API

Base classes

class subwabbit.base.VowpalWabbitBaseFormatter[source]

Formatter translates structured information about context and items to Vowpal Wabbit’s input format: https://github.com/VowpalWabbit/vowpal_wabbit/wiki/Input-format

It also can implement reverse translation, from Vowpal Wabbits feature names into human readable feature names.

format_common_features(common_features: Any, debug_info: Any = None) → str[source]

Return part of VW line with features that are common for one call of predict/train. This method will run just once per one call of subwabbit.base.VowpalWabbitBaseModel’s predict() or train() method.

Parameters:
  • common_features – Features common for all items
  • debug_info – Optional dict that can be filled by information useful for debugging
Returns:

Part of line that is common for each item in one call. Returned string has to start with ‘|’ symbol.

format_item_features(common_features: Any, item_features: Any, debug_info: Any = None) → str[source]

Return part of VW line with features specific to each item. This method will run for each item per one call of subwabbit.base.VowpalWabbitBaseModel’s predict() or train() method.

Note

It is a good idea to cache results of this method.

Parameters:
  • common_features – Features common for all items
  • item_features – Features for item
  • debug_info – Optional dict that can be filled by information useful for debugging
Returns:

Part of line that is specific for item. Depends on whether namespaces are used or not in format_common_features method:

  • namespaces are used: returned string has to start with '|NAMESPACE_NAME' where NAMESPACE_NAME is the name of some namespace
  • namespaces are not used: returned string should not contain ‘|’ symbol

get_formatted_example(common_line_part: str, item_line_part: str, label: Optional[float] = None, weight: Optional[float] = None, debug_info: Optional[Dict[Any, Any]] = None)[source]

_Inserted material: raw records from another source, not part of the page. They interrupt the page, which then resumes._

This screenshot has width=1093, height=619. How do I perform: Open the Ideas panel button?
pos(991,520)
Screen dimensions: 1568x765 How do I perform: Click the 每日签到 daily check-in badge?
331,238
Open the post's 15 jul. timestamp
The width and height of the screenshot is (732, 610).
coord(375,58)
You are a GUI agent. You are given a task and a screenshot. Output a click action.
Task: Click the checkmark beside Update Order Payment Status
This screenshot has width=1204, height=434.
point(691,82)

Compose valid VW line from its common and item-dependent parts.

Parameters:
  • common_line_part – Part of line that is common for each item in one call.
  • item_line_part – Part of line specific for each item
  • label – Label of this row
  • weight – Optional weight of row
  • debug_info – Optional dict that can be filled by information useful for debugging
Returns:

One VW line in input format: https://github.com/VowpalWabbit/vowpal_wabbit/wiki/Input-format

get_human_readable_explanation(explanation_string: str, feature_translator: Any = None) → List[Dict[KT, VT]][source]

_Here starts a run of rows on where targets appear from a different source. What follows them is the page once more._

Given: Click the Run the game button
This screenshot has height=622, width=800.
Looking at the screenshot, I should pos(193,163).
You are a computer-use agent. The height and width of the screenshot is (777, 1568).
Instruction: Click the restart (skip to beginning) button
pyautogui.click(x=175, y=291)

Transform explanation string into more readable form. Every feature used for prediction is translated into this structure:

{
    # For each feature used in higher interaction there is a 2-tuple
    'names': [('Human readable namespace name 1', 'Human readable feature name 1'), ...],
    'original_feature_name': 'c^c8*f^f102'  # feature name how vowpal sees it,
    'hashindex': 123,  # Vowpal's internal hash of feature name
    'value': 0.123, # value for feature in input line
    'weight': -0.534, # weight learned by VW for this feature
    'potential': value * weight,
    'relative_potential': abs(potential) / sum_of_abs_potentials_for_all_features
}
Parameters:
  • explanation_string – Explanation string from explain_vw_line()
  • feature_translator – Any object that can help you with translation of feature names into human readable form, for example some database connection. See parse_element()
Returns:

List of dicts, sorted by contribution to final score

get_human_readable_explanation_html(explanation_string: str, feature_translator: Any = None, max_rows: Optional[int] = None)[source]

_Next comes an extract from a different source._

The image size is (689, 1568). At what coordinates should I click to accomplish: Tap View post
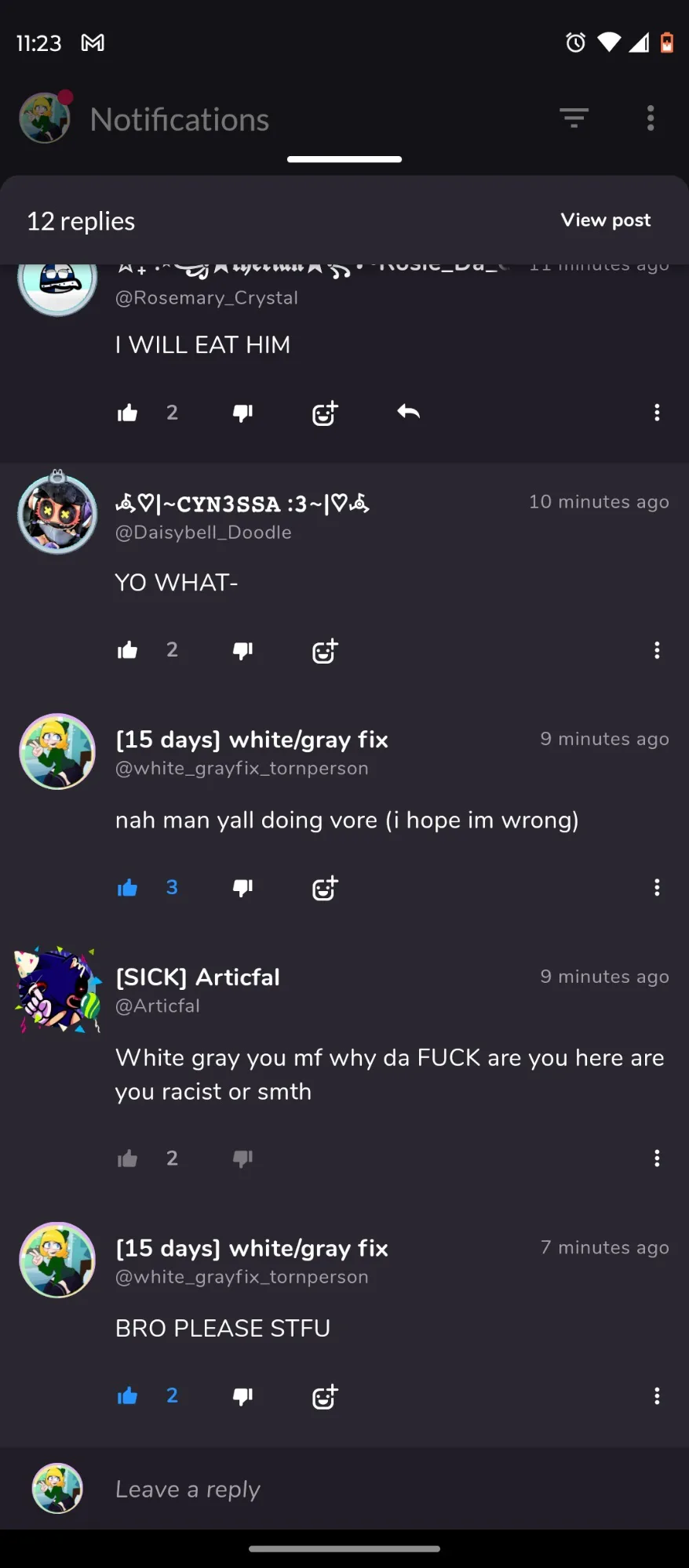(x=605, y=220)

Visualize importance of features in Jupyter notebook.

Parameters:
  • explanation_string – Explanation string from explain_vw_line()
  • feature_translator – Any object that can help you with translation, e.g. some database connection.
  • max_rows – Maximum number of most important features. None return all used features.
Returns:

IPython.core.display.HTML

parse_element(element: str, feature_translator: Any = None) → Tuple[str, str][source]

This method is supposed to translate namespace name and feature name to human readable form.

For example, element can be “a_item_id^i123” and result can be (‘Item ID’, ‘News of the day: ID of item is 123’)

Parameters:
  • element – namespace name and feature name, e.g. a_item_id^i123
  • feature_translator – Any object that can help you with translation, e.g. some database connection
Returns:

tuple(human understandable namespace name, human understandable feature name)

class subwabbit.base.VowpalWabbitDummyFormatter[source]

Formatter that assumes that either common features and item features are already formatted VW input format strings.

class subwabbit.base.VowpalWabbitBaseModel(formatter: subwabbit.base.VowpalWabbitBaseFormatter)[source]

Declaration of Vowpal Wabbit model interface.

explain_vw_line(vw_line: str, link_function: bool = False)[source]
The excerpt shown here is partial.